--- start of Raw data ---

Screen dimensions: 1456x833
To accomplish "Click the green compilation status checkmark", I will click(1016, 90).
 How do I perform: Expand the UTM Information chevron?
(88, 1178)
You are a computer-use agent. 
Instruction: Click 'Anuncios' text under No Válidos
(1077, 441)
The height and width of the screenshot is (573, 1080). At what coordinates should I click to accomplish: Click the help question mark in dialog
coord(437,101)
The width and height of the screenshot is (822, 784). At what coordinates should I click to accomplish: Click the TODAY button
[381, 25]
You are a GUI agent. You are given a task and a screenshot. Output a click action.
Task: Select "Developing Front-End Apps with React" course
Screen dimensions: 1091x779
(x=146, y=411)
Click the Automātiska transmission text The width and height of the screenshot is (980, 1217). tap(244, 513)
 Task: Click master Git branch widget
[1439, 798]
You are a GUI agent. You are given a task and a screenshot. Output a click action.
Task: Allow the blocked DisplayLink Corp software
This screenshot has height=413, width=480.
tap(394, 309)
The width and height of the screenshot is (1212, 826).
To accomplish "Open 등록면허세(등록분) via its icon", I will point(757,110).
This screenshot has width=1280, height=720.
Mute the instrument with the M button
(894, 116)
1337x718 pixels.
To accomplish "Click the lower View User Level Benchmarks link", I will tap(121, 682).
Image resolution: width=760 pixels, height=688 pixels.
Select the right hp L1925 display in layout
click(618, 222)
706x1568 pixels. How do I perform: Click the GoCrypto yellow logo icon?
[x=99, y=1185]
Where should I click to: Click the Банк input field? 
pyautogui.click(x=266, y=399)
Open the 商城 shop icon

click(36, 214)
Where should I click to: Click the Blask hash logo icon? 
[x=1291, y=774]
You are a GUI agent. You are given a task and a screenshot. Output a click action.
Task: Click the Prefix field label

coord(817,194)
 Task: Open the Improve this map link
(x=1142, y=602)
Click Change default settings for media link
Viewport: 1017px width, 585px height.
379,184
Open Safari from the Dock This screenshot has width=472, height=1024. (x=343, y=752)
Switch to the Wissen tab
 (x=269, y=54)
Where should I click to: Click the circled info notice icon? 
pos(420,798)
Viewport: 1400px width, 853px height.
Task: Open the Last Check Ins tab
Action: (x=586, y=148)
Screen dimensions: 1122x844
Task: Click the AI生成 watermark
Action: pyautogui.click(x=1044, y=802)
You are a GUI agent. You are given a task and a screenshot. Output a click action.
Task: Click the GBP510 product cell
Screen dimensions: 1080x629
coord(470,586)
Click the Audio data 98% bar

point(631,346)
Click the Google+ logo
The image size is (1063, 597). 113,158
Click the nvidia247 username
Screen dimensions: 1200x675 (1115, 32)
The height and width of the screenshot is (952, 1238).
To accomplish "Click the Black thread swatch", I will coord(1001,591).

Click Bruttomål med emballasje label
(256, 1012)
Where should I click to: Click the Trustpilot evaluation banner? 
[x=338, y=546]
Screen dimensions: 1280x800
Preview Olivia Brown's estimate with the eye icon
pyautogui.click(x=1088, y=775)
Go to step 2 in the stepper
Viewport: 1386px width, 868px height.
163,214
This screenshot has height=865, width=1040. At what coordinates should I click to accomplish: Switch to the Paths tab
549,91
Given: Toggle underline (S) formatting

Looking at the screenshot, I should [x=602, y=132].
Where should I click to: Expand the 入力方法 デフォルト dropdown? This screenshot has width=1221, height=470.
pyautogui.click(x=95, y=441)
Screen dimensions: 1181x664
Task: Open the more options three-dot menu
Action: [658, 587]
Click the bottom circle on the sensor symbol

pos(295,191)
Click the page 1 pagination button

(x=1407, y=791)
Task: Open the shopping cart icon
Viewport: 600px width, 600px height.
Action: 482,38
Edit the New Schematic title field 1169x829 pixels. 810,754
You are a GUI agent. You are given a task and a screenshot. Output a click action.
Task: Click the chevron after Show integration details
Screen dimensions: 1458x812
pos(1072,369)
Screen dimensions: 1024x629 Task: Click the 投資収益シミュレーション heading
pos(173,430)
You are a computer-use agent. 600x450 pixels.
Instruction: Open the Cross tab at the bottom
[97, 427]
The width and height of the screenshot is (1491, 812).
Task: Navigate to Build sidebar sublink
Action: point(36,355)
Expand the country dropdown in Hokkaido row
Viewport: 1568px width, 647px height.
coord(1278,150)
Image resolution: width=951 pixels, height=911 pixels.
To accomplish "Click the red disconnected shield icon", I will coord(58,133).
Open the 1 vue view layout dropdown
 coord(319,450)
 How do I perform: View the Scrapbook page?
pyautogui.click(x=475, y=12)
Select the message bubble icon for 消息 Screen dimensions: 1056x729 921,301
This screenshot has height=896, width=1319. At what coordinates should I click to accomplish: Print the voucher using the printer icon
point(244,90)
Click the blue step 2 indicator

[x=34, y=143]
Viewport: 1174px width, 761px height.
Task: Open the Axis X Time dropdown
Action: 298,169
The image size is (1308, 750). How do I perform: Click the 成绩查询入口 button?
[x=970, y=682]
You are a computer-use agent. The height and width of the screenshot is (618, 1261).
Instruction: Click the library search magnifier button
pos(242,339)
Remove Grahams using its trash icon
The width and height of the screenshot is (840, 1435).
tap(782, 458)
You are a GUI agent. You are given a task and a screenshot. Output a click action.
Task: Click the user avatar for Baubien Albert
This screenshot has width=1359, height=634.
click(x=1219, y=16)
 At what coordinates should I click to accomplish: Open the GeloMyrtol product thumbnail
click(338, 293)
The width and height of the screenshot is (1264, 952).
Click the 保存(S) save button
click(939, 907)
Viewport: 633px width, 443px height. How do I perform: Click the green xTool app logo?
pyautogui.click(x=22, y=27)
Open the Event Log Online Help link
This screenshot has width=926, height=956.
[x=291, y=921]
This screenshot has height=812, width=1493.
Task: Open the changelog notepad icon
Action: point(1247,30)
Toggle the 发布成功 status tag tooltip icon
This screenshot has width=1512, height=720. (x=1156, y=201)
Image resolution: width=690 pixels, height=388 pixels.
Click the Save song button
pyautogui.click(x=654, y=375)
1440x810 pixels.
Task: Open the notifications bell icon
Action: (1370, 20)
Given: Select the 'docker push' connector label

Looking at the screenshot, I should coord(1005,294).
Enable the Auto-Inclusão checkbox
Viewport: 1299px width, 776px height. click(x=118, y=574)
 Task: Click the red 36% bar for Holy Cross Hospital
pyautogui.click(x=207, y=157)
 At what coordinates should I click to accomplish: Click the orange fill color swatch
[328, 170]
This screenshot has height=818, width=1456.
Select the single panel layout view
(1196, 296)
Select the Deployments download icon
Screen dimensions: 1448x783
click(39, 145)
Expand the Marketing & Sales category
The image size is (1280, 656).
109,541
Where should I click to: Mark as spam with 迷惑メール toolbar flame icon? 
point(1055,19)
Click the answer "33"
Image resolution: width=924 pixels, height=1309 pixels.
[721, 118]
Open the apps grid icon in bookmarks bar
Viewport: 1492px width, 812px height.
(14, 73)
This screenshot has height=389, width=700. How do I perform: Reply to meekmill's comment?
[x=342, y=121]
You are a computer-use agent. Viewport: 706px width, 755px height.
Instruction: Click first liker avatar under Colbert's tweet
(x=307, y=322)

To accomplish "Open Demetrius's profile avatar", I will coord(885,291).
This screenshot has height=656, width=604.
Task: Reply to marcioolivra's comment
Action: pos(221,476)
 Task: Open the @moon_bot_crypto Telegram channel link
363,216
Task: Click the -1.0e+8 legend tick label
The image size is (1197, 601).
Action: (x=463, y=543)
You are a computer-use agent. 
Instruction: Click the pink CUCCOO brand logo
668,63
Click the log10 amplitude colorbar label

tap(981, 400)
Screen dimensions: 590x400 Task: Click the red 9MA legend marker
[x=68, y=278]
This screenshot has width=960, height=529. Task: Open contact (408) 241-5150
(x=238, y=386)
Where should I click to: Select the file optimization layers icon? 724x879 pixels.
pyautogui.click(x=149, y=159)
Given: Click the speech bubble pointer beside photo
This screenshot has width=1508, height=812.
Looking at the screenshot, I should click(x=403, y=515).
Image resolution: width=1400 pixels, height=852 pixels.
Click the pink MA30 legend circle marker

--- end of Raw data ---

▶ Problem requirements: Please print the data again with no changes, beginning at the line that contains "Given: Click the" and continuing through the end of the data.

▶ Worked solution:
Given: Click the speech bubble pointer beside photo
This screenshot has width=1508, height=812.
Looking at the screenshot, I should click(x=403, y=515).
Image resolution: width=1400 pixels, height=852 pixels.
Click the pink MA30 legend circle marker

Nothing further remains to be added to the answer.